A abertura saudita às mulheres e suas liberdades – será real?

Novos ares são o motivo das transformações. As mulheres sauditas agora podem dirigir, se alistar nas forças armadas, frequentar estádios esportivos e cinemas – e parece ser só o começo.

mulheres sauditas - EPA

O grupo formado por Nada Qahtani e outras sete mulheres aguardava ansiosamente no saguão do Museu Nacional. Vestidas de abayas pretos, com os rostos protegidos por máscaras que deixavam apenas os olhos expostos, o grupo nunca tinha visto o prédio antes e sabia pouco sobre o que havia dentro.

Um novo cartaz gigante de um sítio da Arábia Saudita antiga cobria a maior parte da parede à frente. Uma coleção de artefatos anteriores à era islâmica ocupava um lugar privilegiado na entrada. “Há dois ídolos lá dentro”, comentou um visitante do museu, apontando para a exposição que teria sido inimaginável nas últimas décadas, quando o passado arqueológico do país era ignorado e, muitas vezes, desautorizado. “O resto está sendo exibido no Japão.”

Outrora guardiões de uma cultura que considerava o período anterior à vida do profeta muçulmano como um tempo de ignorância, os visitantes marcavam o início de uma nova era que abraça – em vez de evitar – a longa história da região. Em novembro, quando a exposição ampliada foi aberta, muitos temiam que a exibição de artefatos considerados por alguns como idolatria geraria fortes reações. Para alívio de muitos, a reação foi quase sempre positiva.

“Tive medo”, disse a historiadora da arte Maha al-Sinan. “Não sabia qual seria a reação das pessoas. Especialmente porque as peças eram exibidas pela primeira vez. As crenças religiosas são associadas a ideias sociais. Era necessário mostrar o que esses ídolos realmente representam. Nem todos eram adorados como um deus. As pessoas querem que saibamos que aceitam a mudança.”

Qahtani, de 26 anos, ficou igualmente entusiasmada. “Nós, da nova geração, precisamos conhecer a história da nossa região”, disse. “Temos raízes profundas aqui. Compreender nossa identidade histórica é importante para nós.”

Do lado de fora do museu, também está em voga entender como o reino moderno chegou até aqui. Nos últimos três meses, os líderes políticos proclamaram – para um público muitas vezes cético – que conhecer o passado do país é fundamental para escrever seu futuro. Discussões sobre história, arqueologia e cultura tornaram-se parte do léxico saudita. Assim como outros antigos tabus, como as liberdades individuais – e uma identidade nacional que assumiu dimensões para além do Islã.

Lentamente, cresce a percepção de que uma mudança real está ocorrendo em um reino conhecido pela resistência a qualquer coisa nova. Mas o ritmo do programa de reforma, introduzido pelo príncipe herdeiro do trono, Mohammed bin Salman, parece ter deixado muita gente desnorteada.

Somente no mês passado, as mulheres foram informadas de que poderiam se alistar no exército e trabalhar no serviço de inteligência. As autoescolas começam em breve as aulas para mulheres, que poderão pegar as estradas sozinhas legalmente a partir de junho. Estádios esportivos já permitem a entrada de mulheres e há cinemas sendo construídos ou reabertos em todo o país. E em um movimento que causou muita surpresa, um importante líder religioso recentemente decretou que o uso do abaya não era obrigatório para o Islã, e deveria ser uma escolha pessoal.

Itens da coleção
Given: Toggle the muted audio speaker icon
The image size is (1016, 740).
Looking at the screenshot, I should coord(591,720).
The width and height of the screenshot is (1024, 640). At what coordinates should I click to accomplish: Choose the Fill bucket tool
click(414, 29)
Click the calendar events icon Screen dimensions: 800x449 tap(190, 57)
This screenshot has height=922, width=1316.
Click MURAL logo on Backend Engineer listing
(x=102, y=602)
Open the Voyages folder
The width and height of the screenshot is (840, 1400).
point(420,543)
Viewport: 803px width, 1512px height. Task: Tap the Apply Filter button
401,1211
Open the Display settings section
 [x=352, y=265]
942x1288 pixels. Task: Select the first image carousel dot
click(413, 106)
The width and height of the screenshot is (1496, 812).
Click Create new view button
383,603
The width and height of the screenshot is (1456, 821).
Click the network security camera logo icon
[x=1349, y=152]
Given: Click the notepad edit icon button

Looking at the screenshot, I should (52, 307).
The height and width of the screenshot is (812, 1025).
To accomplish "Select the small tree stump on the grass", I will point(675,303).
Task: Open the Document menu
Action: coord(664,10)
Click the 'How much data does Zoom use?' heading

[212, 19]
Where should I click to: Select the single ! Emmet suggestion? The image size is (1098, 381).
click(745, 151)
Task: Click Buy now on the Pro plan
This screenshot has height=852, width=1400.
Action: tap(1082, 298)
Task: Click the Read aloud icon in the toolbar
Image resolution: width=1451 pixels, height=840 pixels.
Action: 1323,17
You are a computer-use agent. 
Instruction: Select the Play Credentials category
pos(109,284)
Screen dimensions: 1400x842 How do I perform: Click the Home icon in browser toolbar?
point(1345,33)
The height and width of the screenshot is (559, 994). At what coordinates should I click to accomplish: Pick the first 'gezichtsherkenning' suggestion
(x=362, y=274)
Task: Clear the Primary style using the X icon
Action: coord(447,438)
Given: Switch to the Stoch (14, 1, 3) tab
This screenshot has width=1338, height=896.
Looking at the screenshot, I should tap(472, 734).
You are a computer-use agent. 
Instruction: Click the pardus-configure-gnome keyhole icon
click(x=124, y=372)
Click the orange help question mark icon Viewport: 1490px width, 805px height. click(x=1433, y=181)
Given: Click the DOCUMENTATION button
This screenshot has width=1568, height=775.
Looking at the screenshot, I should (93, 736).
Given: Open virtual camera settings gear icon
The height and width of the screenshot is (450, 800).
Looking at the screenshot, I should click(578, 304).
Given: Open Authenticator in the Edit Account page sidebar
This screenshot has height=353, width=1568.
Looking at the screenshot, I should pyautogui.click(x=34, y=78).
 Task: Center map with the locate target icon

Tarefa a fazer: Reproduza, sem nenhuma alteração, a parte do trecho selecionado que começa em "Do lado de fora" e segue até "além do Islã.".

Resposta da tarefa:
Do lado de fora do museu, também está em voga entender como o reino moderno chegou até aqui. Nos últimos três meses, os líderes políticos proclamaram – para um público muitas vezes cético – que conhecer o passado do país é fundamental para escrever seu futuro. Discussões sobre história, arqueologia e cultura tornaram-se parte do léxico saudita. Assim como outros antigos tabus, como as liberdades individuais – e uma identidade nacional que assumiu dimensões para além do Islã.